I am currently looking into the Maximum Likelihood Estimate (MLE) for the mean $\mu$ and $\sigma^2$ of a Gaussian distribution $\mathcal{N}(\mu, \sigma^2)$ for a given set of samples
$$\left\{x_i \ \vert\ x_i \in \mathbb{R}, i = 1, \ldots, n \right\}.$$
The MLE is given by
\begin{align*}
\mu^* &= \frac{1}{n} \sum_{i=1}^n x_i \\
\sigma^{2^*} &= \frac{1}{n} \sum_{i=1}^n (x_i – \mu^*)^2
\end{align*}
and is indeed the global maximizer, as shown in this thread. It is however easy to show that jointly maximizing the likelihood w.r.t. $\mu$ and $\sigma^2$ is non-concave, as done in this thread. More precisely, this thread looks at the equal objective of minimizing the negative log-likelihood and it shows that the negative log-likelihood is non-convex.
I have already shown in the very same thread, that we can find a non-convex set $G$ on which the negative log-likelihood is convex and that contains the MLE.
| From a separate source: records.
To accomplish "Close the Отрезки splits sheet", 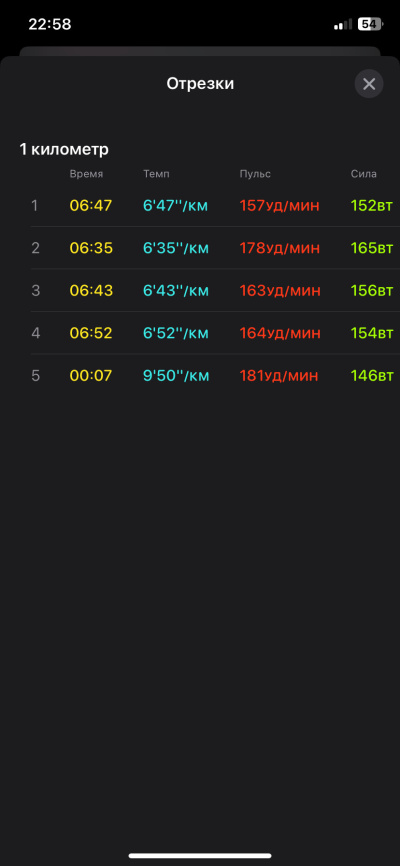I will point(369,84).
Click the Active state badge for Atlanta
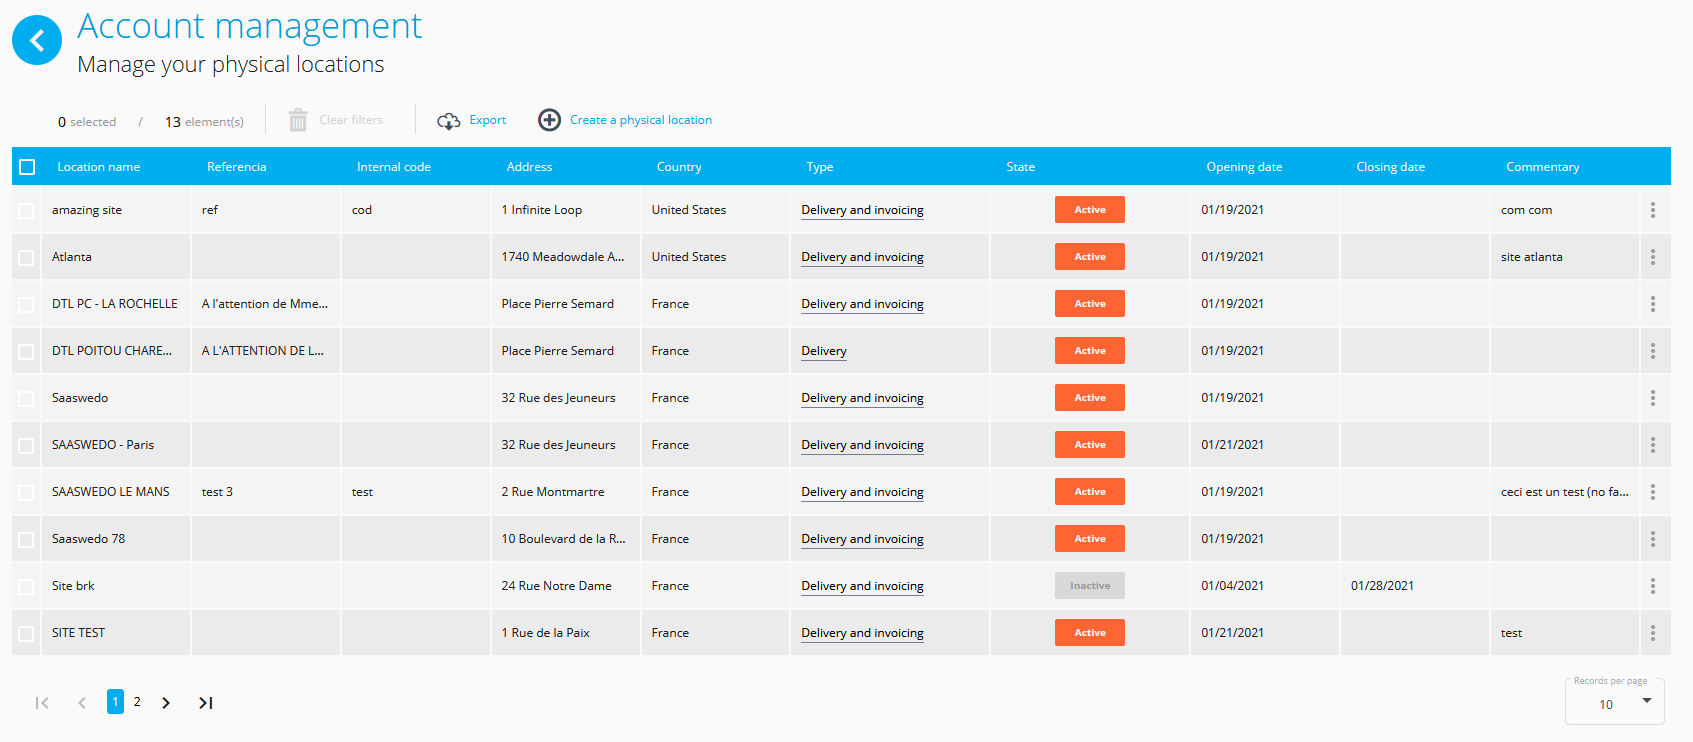This screenshot has width=1693, height=742. (1089, 257)
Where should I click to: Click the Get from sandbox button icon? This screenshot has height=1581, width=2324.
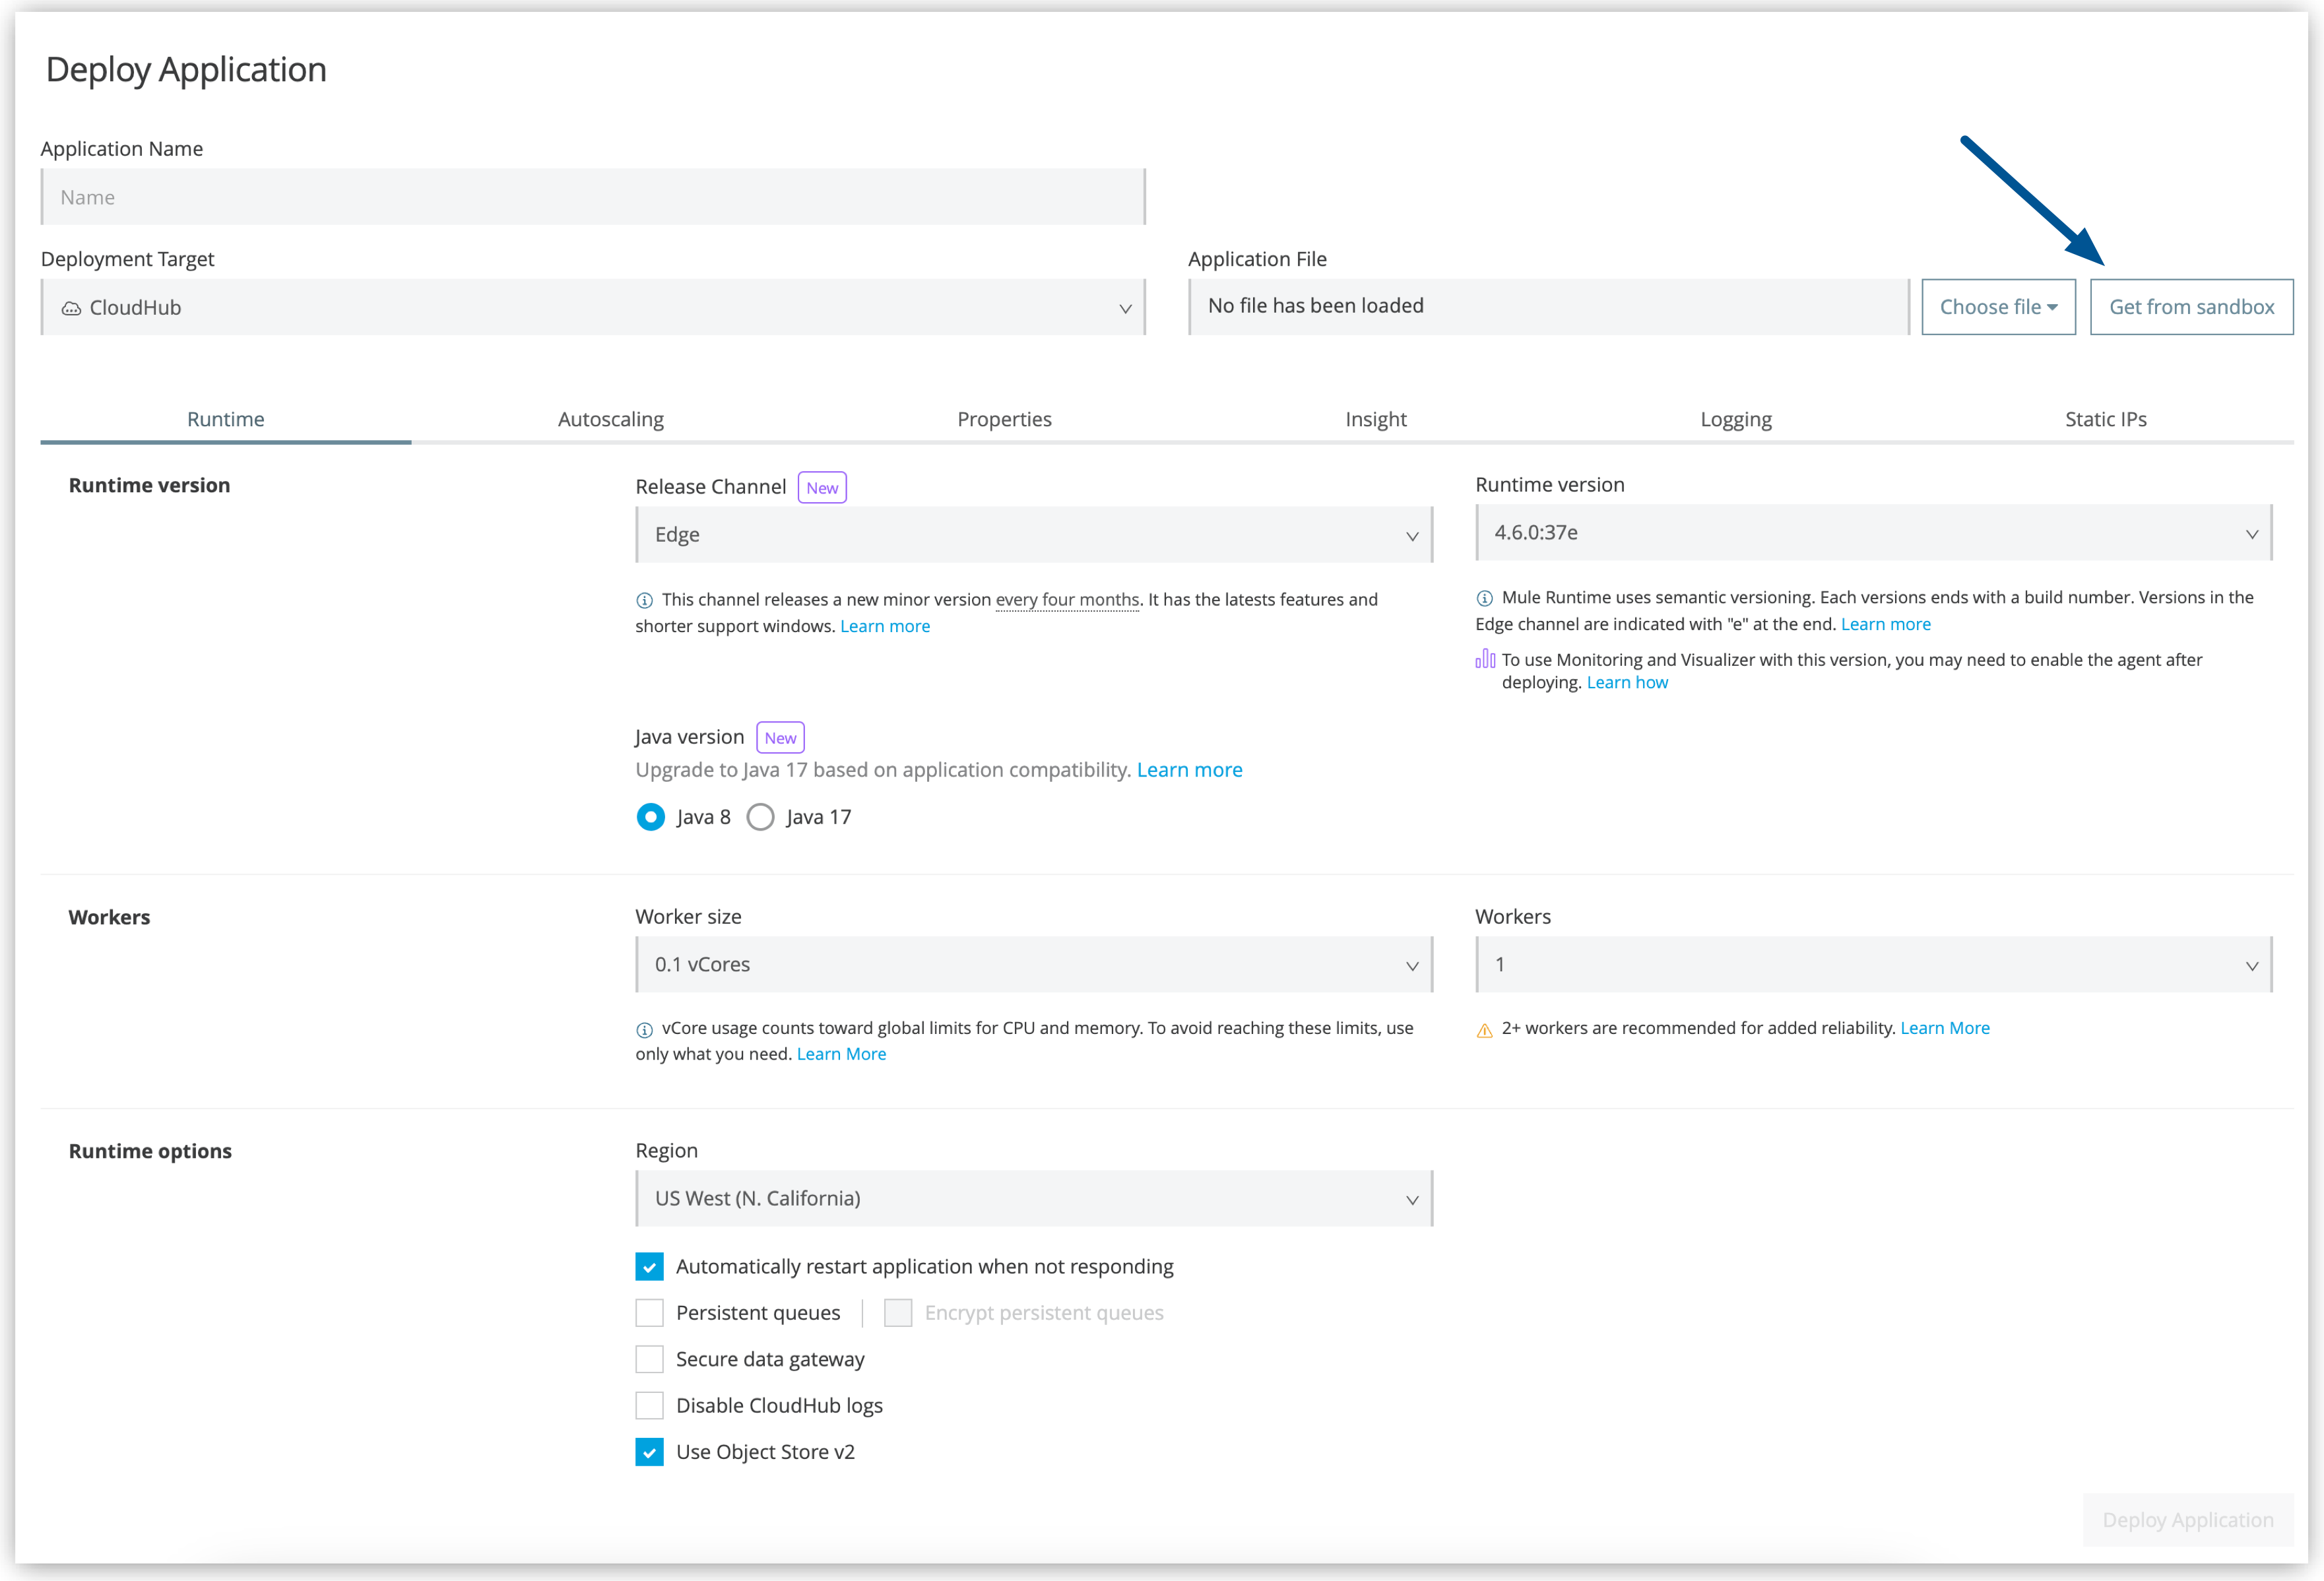[x=2195, y=306]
Now my question: Why are there no other minimizers of the negative log-likelihood outside of the set $G$ that we can find via the condition
$$\nabla_{\mu,\sigma^2} – \log\left(\prod_{i=1}^n \mathcal{N}(x_i \vert \mu, \sigma^2)\right) = 0\quad?$$
More generally, is it possible that a function is non-convex on $\mathbb{R}^n$ but has only one minimizer (or a set of minimizers with the same function value)?
Best Answer
It is key that the (location of the) maximum over $\mu$ does not depend on $\sigma$. For that optimal value of $\mu$, there is again a unique optimal $\sigma$. Therefore, you can just optimize sequentially and you do not need joint concavity.